◆ Records shown

-- start --

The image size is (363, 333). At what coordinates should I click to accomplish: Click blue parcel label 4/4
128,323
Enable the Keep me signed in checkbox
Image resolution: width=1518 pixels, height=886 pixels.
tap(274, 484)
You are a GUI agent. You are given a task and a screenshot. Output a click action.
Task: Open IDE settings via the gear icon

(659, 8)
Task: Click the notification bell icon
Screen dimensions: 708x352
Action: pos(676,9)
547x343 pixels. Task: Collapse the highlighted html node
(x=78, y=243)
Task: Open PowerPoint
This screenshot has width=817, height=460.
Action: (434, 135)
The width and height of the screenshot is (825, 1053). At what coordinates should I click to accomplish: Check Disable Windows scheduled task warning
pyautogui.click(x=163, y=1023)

-- end --

◆ Your goal
Print these lines again exactly as they stand, all of them, with nothing changed.

◆ Output for this task
The image size is (363, 333). At what coordinates should I click to accomplish: Click blue parcel label 4/4
128,323
Enable the Keep me signed in checkbox
Image resolution: width=1518 pixels, height=886 pixels.
tap(274, 484)
You are a GUI agent. You are given a task and a screenshot. Output a click action.
Task: Open IDE settings via the gear icon

(659, 8)
Task: Click the notification bell icon
Screen dimensions: 708x352
Action: pos(676,9)
547x343 pixels. Task: Collapse the highlighted html node
(x=78, y=243)
Task: Open PowerPoint
This screenshot has width=817, height=460.
Action: (434, 135)
The width and height of the screenshot is (825, 1053). At what coordinates should I click to accomplish: Check Disable Windows scheduled task warning
pyautogui.click(x=163, y=1023)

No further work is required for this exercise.